On December 10, 2016,  returning from 10 glorious days in Adelaide, I report to Karl:

Adelaide feels lovely, gentle, comfortable — and easy. And Vancouver feels exciting: an adventure. So I am moving there. With you by my side, I am excited to embark on this adventure of radical trust, and I am eager to begin! I am going to have an abundant and creative new life in Canada, maybe even a life of influence.

Karl enthusiastically replies:

This is music to my ears. I can do a lot — if you listen, and our intentions can be aligned. So you need to tell me directly what you need help with.

Finding an apartment in Vancouver

Now basking in our successful property sale, I engage Karl to help me find suitable low-rent accommodation in Vancouver. My compensation settlement might be years off. I must accept that I might not get a payout at all and take the little money I have and rent a small place in a safe neighborhood.

When I visited Vancouver six months earlier, I find the perfect spot: a seven-story, heritage apartment building in the vibrant, LGBTQ+ supportive neighborhood of Davie Village in Vancouver’s high-density West End.

Now I tell Karl, “The Davie Street neighborhood is just perfect for me. I’ll probably be taken for a dyke – and that’s fine. It’s safe, edgy, and funky – and I would love to live there.”

Old enough to make my own decisions

However, not everybody agrees that my moving to Vancouver is a good idea, including two longstanding Vancouver friends, Maya and Anna. Independently, each one writes to Angela, my spiritual director, saying that it is snowing there, and my Vancouver friends cannot look after me. Fortunately, Angela chooses to ignore both emails and does not tell me about them for several months. She feels that, at nearly 74, I am old enough to make my own decisions.

Face the fear and do it anyway

Later, Angela and I discuss Linda Graham’s sage advice about facing your fear and doing it anyway. Graham is quoting Grace Hopper, the pioneer computer programmer: “A ship is safe in harbor, but it’s not what ships are for.”
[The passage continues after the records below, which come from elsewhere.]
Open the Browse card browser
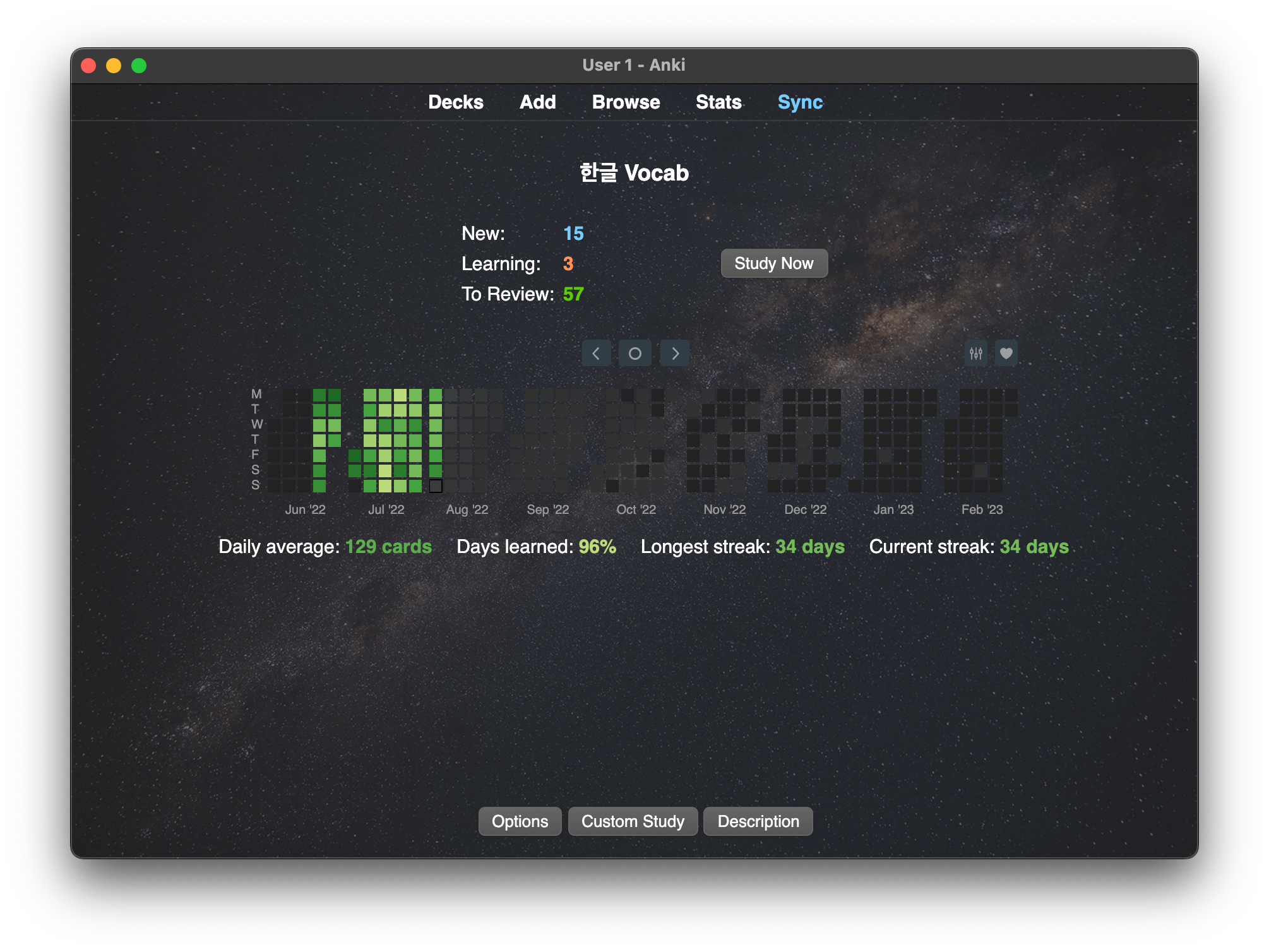Image resolution: width=1269 pixels, height=952 pixels. pos(626,102)
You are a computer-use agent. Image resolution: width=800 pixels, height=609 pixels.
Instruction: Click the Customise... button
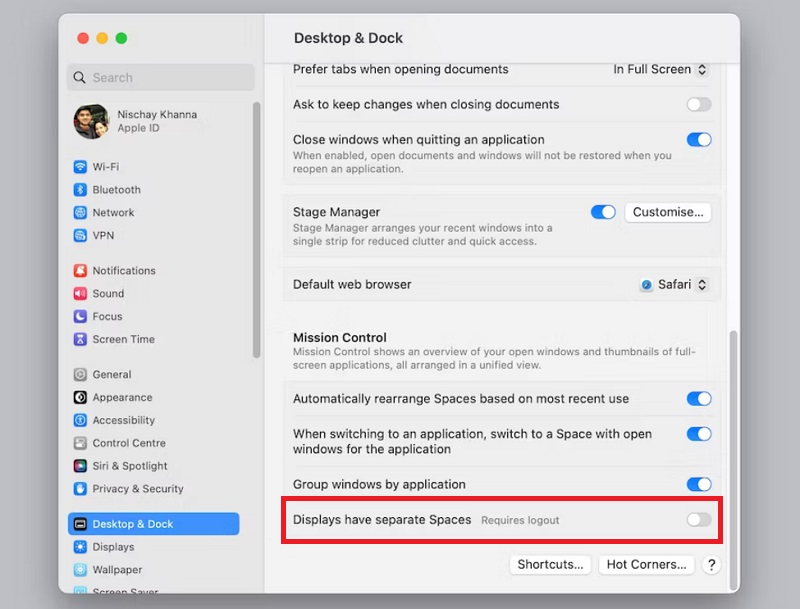[x=668, y=212]
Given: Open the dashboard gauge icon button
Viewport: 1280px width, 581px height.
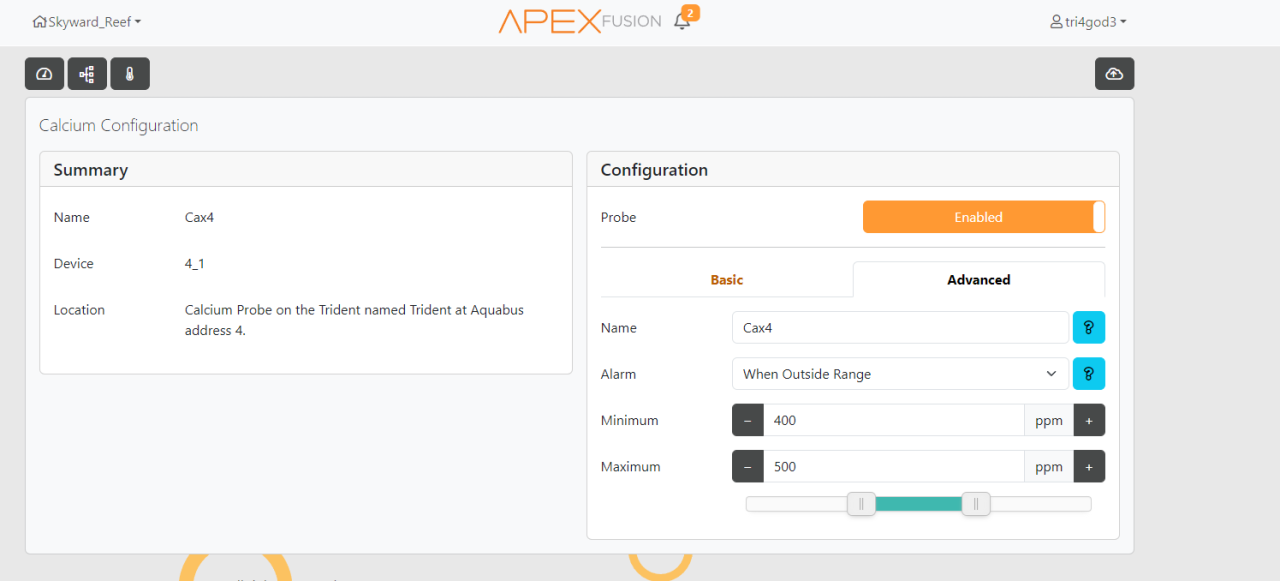Looking at the screenshot, I should tap(44, 74).
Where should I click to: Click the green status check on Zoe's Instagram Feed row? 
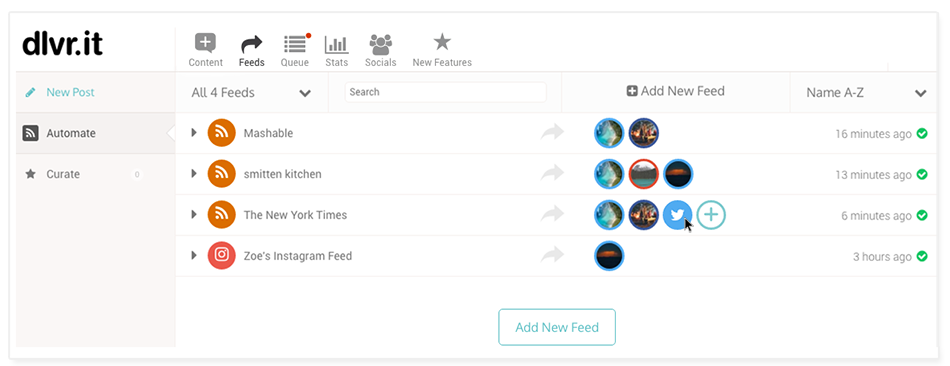point(922,256)
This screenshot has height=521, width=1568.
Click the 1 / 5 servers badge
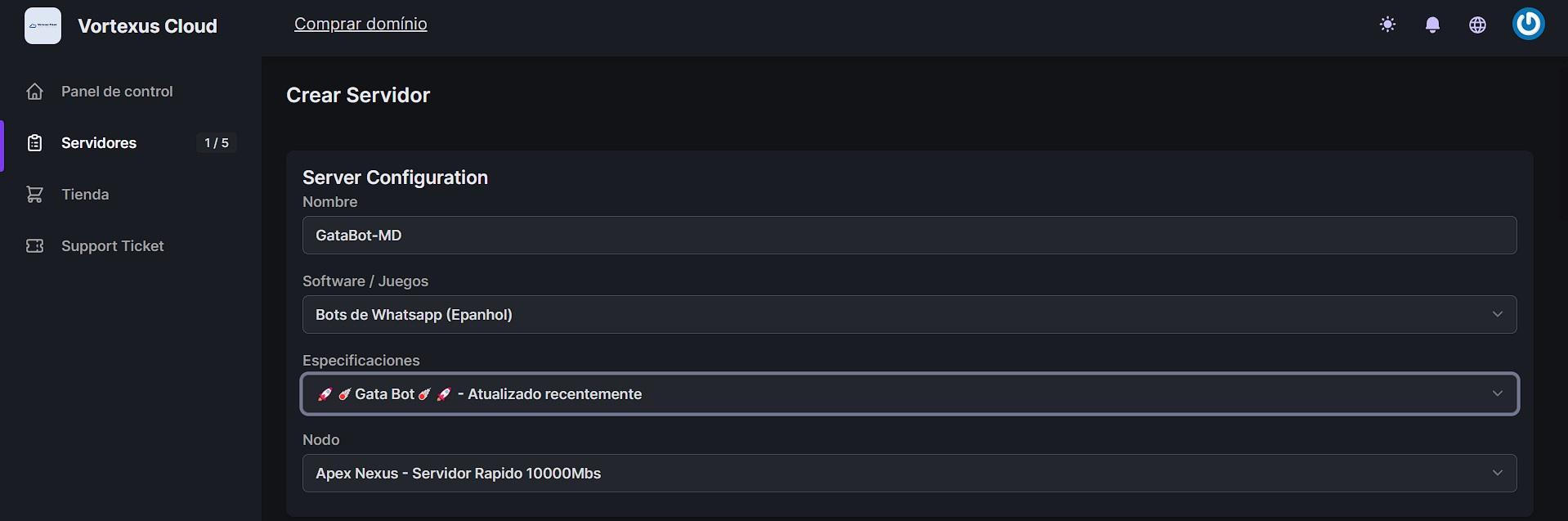click(x=216, y=143)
I agree. I believe, with Jean Shinoda Bolen, that we make our way through life, determining who we become by the choices we make.

Now, life is confronting me and saying, “Choose!” I must accept my reality and choose.

Trust: I AM THE WILDERNESS

I have survived a fatal car crash for Pete’s sake! Moving to Vancouver can hardly be more challenging than that. I feel like Brené Brown, in Braving the Wilderness (in my case, braving a rainy, even snowy Vancouver winter). After the magnitude of what I have lost, I should say to myself (as Brown suggested), “I am the wilderness.”

I know what wilderness looks like. And feels like.

Karl joins in with an upbeat exposition on trust:

I am so glad that this decision to move to Canada made itself so easily and gently. Now, Wadie, you must trust! We did so well with the Nimbin property sale. Finding a Vancouver spot for you to live is what we need now. You have selected the perfect neighborhood. Now leave it up to your various friends to have a good walk around. Please trust, Wadie. That is all that’s needed now.